» **Aim of the exercise**: The response must contain the complete data, printed exactly.

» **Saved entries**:
_ _ _

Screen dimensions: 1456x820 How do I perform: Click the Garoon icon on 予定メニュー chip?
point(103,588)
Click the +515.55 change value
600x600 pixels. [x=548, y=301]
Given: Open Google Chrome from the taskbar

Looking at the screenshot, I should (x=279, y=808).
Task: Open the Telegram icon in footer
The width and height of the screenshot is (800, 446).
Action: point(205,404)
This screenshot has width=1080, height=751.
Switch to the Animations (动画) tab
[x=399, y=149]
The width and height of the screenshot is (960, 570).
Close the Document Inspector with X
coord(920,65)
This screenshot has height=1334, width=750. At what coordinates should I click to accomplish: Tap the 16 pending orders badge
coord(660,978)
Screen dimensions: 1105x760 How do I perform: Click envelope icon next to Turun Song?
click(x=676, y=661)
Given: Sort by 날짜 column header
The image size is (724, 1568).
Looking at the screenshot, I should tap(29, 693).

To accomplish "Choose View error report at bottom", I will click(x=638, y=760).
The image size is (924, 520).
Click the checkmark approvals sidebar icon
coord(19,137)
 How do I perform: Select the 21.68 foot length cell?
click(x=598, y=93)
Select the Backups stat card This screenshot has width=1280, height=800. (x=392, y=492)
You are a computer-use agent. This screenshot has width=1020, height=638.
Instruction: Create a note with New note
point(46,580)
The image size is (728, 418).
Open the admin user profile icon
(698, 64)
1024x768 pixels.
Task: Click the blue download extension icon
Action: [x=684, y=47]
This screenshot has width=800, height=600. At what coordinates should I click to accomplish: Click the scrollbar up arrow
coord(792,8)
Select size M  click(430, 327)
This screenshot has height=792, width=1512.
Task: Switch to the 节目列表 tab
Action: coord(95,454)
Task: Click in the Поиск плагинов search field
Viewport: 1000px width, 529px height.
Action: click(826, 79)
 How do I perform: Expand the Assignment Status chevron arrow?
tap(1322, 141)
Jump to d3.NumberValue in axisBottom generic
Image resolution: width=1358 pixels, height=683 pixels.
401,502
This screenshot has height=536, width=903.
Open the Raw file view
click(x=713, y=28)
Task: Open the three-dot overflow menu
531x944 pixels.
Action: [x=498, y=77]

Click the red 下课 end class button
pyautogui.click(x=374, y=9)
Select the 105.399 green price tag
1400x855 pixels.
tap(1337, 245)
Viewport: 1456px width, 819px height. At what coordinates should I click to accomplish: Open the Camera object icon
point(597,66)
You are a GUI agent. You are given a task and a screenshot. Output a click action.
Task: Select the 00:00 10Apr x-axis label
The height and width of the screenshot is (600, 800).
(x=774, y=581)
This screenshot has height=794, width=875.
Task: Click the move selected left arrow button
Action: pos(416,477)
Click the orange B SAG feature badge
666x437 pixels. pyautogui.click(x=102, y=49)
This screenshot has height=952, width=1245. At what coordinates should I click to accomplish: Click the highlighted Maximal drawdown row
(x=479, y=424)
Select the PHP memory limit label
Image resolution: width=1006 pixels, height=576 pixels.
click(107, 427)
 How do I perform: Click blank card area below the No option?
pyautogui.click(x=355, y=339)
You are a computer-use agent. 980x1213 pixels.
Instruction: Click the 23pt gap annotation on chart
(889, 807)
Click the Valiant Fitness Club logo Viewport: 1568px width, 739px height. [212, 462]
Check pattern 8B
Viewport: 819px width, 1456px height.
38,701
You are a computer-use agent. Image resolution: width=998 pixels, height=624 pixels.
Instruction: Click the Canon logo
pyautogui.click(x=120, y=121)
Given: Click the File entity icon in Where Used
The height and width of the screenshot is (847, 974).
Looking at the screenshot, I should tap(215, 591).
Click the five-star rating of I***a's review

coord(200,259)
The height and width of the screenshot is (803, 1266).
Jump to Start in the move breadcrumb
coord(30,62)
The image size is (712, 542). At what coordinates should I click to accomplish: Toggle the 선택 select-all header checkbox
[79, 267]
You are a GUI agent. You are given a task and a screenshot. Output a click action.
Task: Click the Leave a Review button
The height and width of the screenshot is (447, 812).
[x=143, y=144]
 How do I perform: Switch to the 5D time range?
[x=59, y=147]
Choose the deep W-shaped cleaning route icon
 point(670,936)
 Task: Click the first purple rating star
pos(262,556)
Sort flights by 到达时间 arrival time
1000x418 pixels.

_ _ _

» **Your solution**:
Screen dimensions: 1456x820 How do I perform: Click the Garoon icon on 予定メニュー chip?
point(103,588)
Click the +515.55 change value
600x600 pixels. [x=548, y=301]
Given: Open Google Chrome from the taskbar

Looking at the screenshot, I should (x=279, y=808).
Task: Open the Telegram icon in footer
The width and height of the screenshot is (800, 446).
Action: point(205,404)
This screenshot has width=1080, height=751.
Switch to the Animations (动画) tab
[x=399, y=149]
The width and height of the screenshot is (960, 570).
Close the Document Inspector with X
coord(920,65)
This screenshot has height=1334, width=750. At what coordinates should I click to accomplish: Tap the 16 pending orders badge
coord(660,978)
Screen dimensions: 1105x760 How do I perform: Click envelope icon next to Turun Song?
click(x=676, y=661)
Given: Sort by 날짜 column header
The image size is (724, 1568).
Looking at the screenshot, I should tap(29, 693).

To accomplish "Choose View error report at bottom", I will click(x=638, y=760).
The image size is (924, 520).
Click the checkmark approvals sidebar icon
coord(19,137)
 How do I perform: Select the 21.68 foot length cell?
click(x=598, y=93)
Select the Backups stat card This screenshot has width=1280, height=800. (x=392, y=492)
You are a computer-use agent. This screenshot has width=1020, height=638.
Instruction: Create a note with New note
point(46,580)
The image size is (728, 418).
Open the admin user profile icon
(698, 64)
1024x768 pixels.
Task: Click the blue download extension icon
Action: [x=684, y=47]
This screenshot has width=800, height=600. At what coordinates should I click to accomplish: Click the scrollbar up arrow
coord(792,8)
Select size M  click(430, 327)
This screenshot has height=792, width=1512.
Task: Switch to the 节目列表 tab
Action: coord(95,454)
Task: Click in the Поиск плагинов search field
Viewport: 1000px width, 529px height.
Action: click(826, 79)
 How do I perform: Expand the Assignment Status chevron arrow?
tap(1322, 141)
Jump to d3.NumberValue in axisBottom generic
Image resolution: width=1358 pixels, height=683 pixels.
401,502
This screenshot has height=536, width=903.
Open the Raw file view
click(x=713, y=28)
Task: Open the three-dot overflow menu
531x944 pixels.
Action: [x=498, y=77]

Click the red 下课 end class button
pyautogui.click(x=374, y=9)
Select the 105.399 green price tag
1400x855 pixels.
tap(1337, 245)
Viewport: 1456px width, 819px height. At what coordinates should I click to accomplish: Open the Camera object icon
point(597,66)
You are a GUI agent. You are given a task and a screenshot. Output a click action.
Task: Select the 00:00 10Apr x-axis label
The height and width of the screenshot is (600, 800).
(x=774, y=581)
This screenshot has height=794, width=875.
Task: Click the move selected left arrow button
Action: pos(416,477)
Click the orange B SAG feature badge
666x437 pixels. pyautogui.click(x=102, y=49)
This screenshot has height=952, width=1245. At what coordinates should I click to accomplish: Click the highlighted Maximal drawdown row
(x=479, y=424)
Select the PHP memory limit label
Image resolution: width=1006 pixels, height=576 pixels.
click(107, 427)
 How do I perform: Click blank card area below the No option?
pyautogui.click(x=355, y=339)
You are a computer-use agent. 980x1213 pixels.
Instruction: Click the 23pt gap annotation on chart
(889, 807)
Click the Valiant Fitness Club logo Viewport: 1568px width, 739px height. [212, 462]
Check pattern 8B
Viewport: 819px width, 1456px height.
38,701
You are a computer-use agent. Image resolution: width=998 pixels, height=624 pixels.
Instruction: Click the Canon logo
pyautogui.click(x=120, y=121)
Given: Click the File entity icon in Where Used
The height and width of the screenshot is (847, 974).
Looking at the screenshot, I should tap(215, 591).
Click the five-star rating of I***a's review

coord(200,259)
The height and width of the screenshot is (803, 1266).
Jump to Start in the move breadcrumb
coord(30,62)
The image size is (712, 542). At what coordinates should I click to accomplish: Toggle the 선택 select-all header checkbox
[79, 267]
You are a GUI agent. You are given a task and a screenshot. Output a click action.
Task: Click the Leave a Review button
The height and width of the screenshot is (447, 812).
[x=143, y=144]
 How do I perform: Switch to the 5D time range?
[x=59, y=147]
Choose the deep W-shaped cleaning route icon
 point(670,936)
 Task: Click the first purple rating star
pos(262,556)
Sort flights by 到达时间 arrival time
1000x418 pixels.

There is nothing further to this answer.